A disparidade salarial entre mulheres negras e não negras no mercado de trabalho é um reflexo direto das desigualdades históricas e estruturais presentes na sociedade brasileira. A discriminação racial e de gênero cria obstáculos adicionais para as mulheres negras, limitando suas oportunidades de emprego, crescimento profissional e acesso a salários justos.
O Ceará não é uma exceção, mas sim um exemplo dessa realidade nacional.

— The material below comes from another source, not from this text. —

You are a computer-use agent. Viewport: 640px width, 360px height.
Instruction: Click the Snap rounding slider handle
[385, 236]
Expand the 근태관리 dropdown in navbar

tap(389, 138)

Essa disparidade salarial revela não apenas a existência de preconceitos e estereótipos arraigados, mas também a necessidade urgente de políticas públicas e ações afirmativas que combatam essas desigualdades.
Investir em programas de capacitação profissional específicos para mulheres negras, promover a conscientização sobre os impactos do preconceito racial e de gênero no mercado de trabalho, além de implementar medidas de transparência salarial e políticas de igualdade de oportunidades são algumas das formas de enfrentar essa questão.
É fundamental que o governo, as empresas e a sociedade em geral se unam para criar um ambiente de trabalho mais inclusivo e equitativo, onde todas as pessoas, independentemente de sua cor, raça ou gênero, tenham as mesmas oportunidades de sucesso e desenvolvimento profissional.
Para se ter ideia, no Ceará, as mulheres negras têm o salário 21,7% menor do que as não negras, conforme o 1º Relatório Nacional de Transparência Salarial e de Critérios Remuneratórios, dos ministérios do Trabalho e Emprego (MTE) e das Mulheres.
Enquanto a mulher parda ou preta tem uma remuneração média de R$ 2.460,01, a branca recebe R$ 3.143,57. Quando comparados os salários de homens negros (R$ 2.829,74) e mulheres negras (2.460,01), a desigualdade de gênero persiste, totalizando discrepância de 15%.
No entanto, os homens negros recebem salários 27,7% menores do que as mulheres não negras. No total, 1.355 empresas cearenses responderam ao questionário, com 539,4 mil pessoas empregadas. Ou seja, os dados consideram apenas o mercado formal.
Para a cientista-chefe da Secretaria do Trabalho (SET) e professora da Universidade Federal do Ceará, Jacqueline Franco, os dados expõem a necessidade de políticas públicas para equiparação de salários.
“Já existe a questão de gênero, com a mulher recebendo menos que o homem. Além disso, tem a mulher negra com salário menor na comparação com a não negra. Isso é reflexo da política segregacionista no Brasil”, avalia.
Segundo Franco, no Ceará, será realizado um projeto-piloto para tornar mais clara a desigualdade de gênero, nos bairros São João do Tauape e Lagamar, a partir deste mês. Na prática, será feita uma pesquisa de busca-ativa para identificar as mulheres que atuam no trabalho de cuidado, ou seja, cuidam de filhos ou familiares e estão fora do mercado.
ACÚMULO DE QUESTÕES ESTRUTURAIS
A análise da coordenadora Celecina de Maria Veras Sales ressalta uma importante perspectiva sobre a desigualdade salarial enfrentada pelas mulheres, especialmente as mulheres negras. A referida "dupla violência social" refere-se à interseccionalidade das discriminações de gênero e raça que essas mulheres enfrentam.
Essa interseccionalidade significa que as mulheres negras não apenas enfrentam os desafios relacionados à sua identidade de gênero, como também estão sujeitas a discriminações e obstáculos adicionais devido à sua raça ou cor de pele. Essa combinação de fatores resulta em uma experiência única de marginalização e exclusão no mercado de trabalho e na sociedade como um todo.
Portanto, entender a desigualdade salarial como uma "dupla violência social" é reconhecer que as mulheres negras enfrentam não apenas uma, mas duas formas de discriminação que se sobrepõem e se reforçam mutuamente, exacerbando as desigualdades existentes.
Para abordar efetivamente essa questão, é necessário adotar uma abordagem interseccional que reconheça e confronte as complexidades das experiências das mulheres negras no mercado de trabalho, implementando políticas e programas que abordem tanto as questões de gênero quanto as de raça de maneira integrada e holística.
DESIGUALDADE EM TODOS OS NÍVEIS DE CARREIRA
A desigualdade salarial acompanha as mulheres em praticamente todos os níveis de ocupação, somando-se ao acesso limitado a cargos de liderança. No Ceará, em cargos de dirigentes e gerentes, as mulheres ganham 29,4% a menos que os homens.